Mr Rogers: Thats precisely the point. Mr Lawton talking about missing columns. In practice we don’t actually end up missing columns at all. All Dyson have looked at is where corrosion tends to occur at the base. You refer correctly for support for first floor joist. We generally won’t miss it. Support is given all the way across. Its down to engineer to sign off and whether he will put his name to it.

(connection issues)

Mr Askew: We are talking doubling the load on theoretically defective design? For that load to find a new path.
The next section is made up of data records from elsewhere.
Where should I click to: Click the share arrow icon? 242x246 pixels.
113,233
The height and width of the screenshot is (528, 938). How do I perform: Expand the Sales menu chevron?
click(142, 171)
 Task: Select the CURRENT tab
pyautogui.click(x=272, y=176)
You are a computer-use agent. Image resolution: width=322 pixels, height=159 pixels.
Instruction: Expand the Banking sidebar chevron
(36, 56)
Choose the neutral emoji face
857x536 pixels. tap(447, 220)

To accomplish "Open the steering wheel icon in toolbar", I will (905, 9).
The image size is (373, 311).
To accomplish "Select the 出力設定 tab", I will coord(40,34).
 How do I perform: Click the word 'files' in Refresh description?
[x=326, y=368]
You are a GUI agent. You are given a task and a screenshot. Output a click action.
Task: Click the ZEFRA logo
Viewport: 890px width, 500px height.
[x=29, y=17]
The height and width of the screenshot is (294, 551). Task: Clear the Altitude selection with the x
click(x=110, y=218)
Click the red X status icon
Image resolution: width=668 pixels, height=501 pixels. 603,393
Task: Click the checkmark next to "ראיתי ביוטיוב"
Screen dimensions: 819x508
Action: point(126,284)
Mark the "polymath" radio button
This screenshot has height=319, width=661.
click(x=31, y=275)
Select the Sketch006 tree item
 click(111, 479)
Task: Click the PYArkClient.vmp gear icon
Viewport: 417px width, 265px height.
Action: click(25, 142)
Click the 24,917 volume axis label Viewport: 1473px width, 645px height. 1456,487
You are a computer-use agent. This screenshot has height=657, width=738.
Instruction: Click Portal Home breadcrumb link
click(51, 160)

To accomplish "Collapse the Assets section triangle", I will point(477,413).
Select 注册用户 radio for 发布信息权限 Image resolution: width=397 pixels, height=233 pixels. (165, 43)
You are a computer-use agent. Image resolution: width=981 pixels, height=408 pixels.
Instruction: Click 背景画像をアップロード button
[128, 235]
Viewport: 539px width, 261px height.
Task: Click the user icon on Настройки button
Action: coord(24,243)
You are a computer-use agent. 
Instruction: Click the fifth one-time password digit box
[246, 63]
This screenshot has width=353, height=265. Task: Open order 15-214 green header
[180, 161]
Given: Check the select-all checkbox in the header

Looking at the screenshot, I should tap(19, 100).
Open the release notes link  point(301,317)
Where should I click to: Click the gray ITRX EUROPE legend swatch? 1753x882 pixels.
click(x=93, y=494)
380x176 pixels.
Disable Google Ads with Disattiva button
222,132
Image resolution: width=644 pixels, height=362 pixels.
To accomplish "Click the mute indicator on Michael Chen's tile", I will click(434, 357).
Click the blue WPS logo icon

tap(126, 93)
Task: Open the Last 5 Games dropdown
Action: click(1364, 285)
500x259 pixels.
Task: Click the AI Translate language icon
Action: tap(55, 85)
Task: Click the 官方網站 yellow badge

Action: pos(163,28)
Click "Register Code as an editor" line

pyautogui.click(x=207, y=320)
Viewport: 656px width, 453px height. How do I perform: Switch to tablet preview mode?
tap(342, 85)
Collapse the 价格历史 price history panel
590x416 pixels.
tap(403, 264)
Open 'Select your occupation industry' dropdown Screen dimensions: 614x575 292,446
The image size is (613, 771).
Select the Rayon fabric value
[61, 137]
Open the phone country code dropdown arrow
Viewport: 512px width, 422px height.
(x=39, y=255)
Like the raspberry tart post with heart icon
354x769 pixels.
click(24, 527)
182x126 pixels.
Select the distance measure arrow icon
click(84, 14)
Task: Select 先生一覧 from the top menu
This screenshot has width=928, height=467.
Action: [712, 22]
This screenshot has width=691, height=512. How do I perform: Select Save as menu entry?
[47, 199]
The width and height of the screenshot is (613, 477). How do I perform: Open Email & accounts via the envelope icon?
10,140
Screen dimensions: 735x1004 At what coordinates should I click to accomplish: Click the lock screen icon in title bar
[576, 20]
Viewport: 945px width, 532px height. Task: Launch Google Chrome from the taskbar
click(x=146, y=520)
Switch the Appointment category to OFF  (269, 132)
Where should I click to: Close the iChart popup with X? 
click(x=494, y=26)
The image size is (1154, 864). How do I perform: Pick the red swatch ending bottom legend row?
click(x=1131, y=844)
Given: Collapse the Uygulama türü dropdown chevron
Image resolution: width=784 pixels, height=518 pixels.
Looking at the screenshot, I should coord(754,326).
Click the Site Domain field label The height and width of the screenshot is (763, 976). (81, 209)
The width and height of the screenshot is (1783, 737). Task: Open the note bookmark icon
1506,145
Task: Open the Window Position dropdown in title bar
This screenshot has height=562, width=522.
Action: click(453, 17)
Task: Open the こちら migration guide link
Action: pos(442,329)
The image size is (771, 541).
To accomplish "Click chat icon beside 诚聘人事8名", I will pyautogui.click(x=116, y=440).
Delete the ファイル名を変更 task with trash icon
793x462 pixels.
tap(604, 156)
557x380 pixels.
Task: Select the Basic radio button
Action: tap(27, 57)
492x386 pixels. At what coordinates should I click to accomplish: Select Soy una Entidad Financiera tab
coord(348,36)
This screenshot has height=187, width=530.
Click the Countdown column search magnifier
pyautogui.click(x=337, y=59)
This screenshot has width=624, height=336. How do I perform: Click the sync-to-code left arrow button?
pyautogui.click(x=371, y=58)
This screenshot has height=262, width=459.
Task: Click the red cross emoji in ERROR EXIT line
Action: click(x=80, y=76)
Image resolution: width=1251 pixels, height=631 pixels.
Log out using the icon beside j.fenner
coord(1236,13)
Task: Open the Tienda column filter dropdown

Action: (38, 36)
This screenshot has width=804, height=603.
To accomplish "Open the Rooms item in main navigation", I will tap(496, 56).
It doesn’t dictate that the columns would be able to withstand sorry 50% more load.

Inspector: If professional expertise of a structural engineer inspected every column on a case by case basis and indicated it could be done would that satisfy your concern?

Mr Askew : We’d have to see who was making that but yes if it was inspected on a case by case

(connection issues)

Inspector: ……Have you actually run it through to demonstrate what would be the case.

Mr Wells: I haven’t sir No. I think the business plan of the vast majority of commercial freeholders in this estate would be to sell the dwellings rather than rent them. I shown you even at 650 pcm and 750 ppm for 3 bed the rental is less than 5% yield. That is a very low yield.

Mr Wells: I said existing houses would need a 12% yield given the risks and the refurbishments. 5% falls well short of the hurdle would be.

Ms Wigley: Do we have any where before the inquiry evidence of the marketing excercise and the terms offered to the housing associations?

Mr Wells: I don’t believe we do. I have an email from my client. It sets out a letter sent to 27 housing associations inviting them to offer. I have note from client of the responses. I would have to check with Mr White but I don’t see why it couldn’t be put into the inquiry?

Mr White: You can absolutely do that but I would need to seek my clients consent.

(connection issues)

Ms Wigley: I’m not saying its entirely new, I don’t think there was any detail of what was offered in terms or who was offered. I don’t think its before the inquiry but if we can see that and ill park that for now.

Ms Wigley: If you do a 16.3% profit its a saving per house of £35,351 which equates to £28,134 refurb cost or in latter £26,149 and that’s before bathrooms and kitchens and everything else. Can you check Mr Wells if we are right on our artithmetic.

Mr Wells: I would be very pleased to check that. But I would say that the range between 15-20 in the MCHLHG guidance is almost always in relation to new development

The profit on my professional judgment would be at the 20% level and its probably higher than 20% but I’ve kept it within the guidance. Fact is we are not dealing with house builder territory. Refurbishment if done by Pemberstone wouldn’t be done at house builder profit levels.  Which are 15-20%. The 16.3% delivered from the new development option is a new house building profit.  I will check arithmetic but I wouldn’t want you to think I find it acceptable that 15% would be at what a private investor would do this at.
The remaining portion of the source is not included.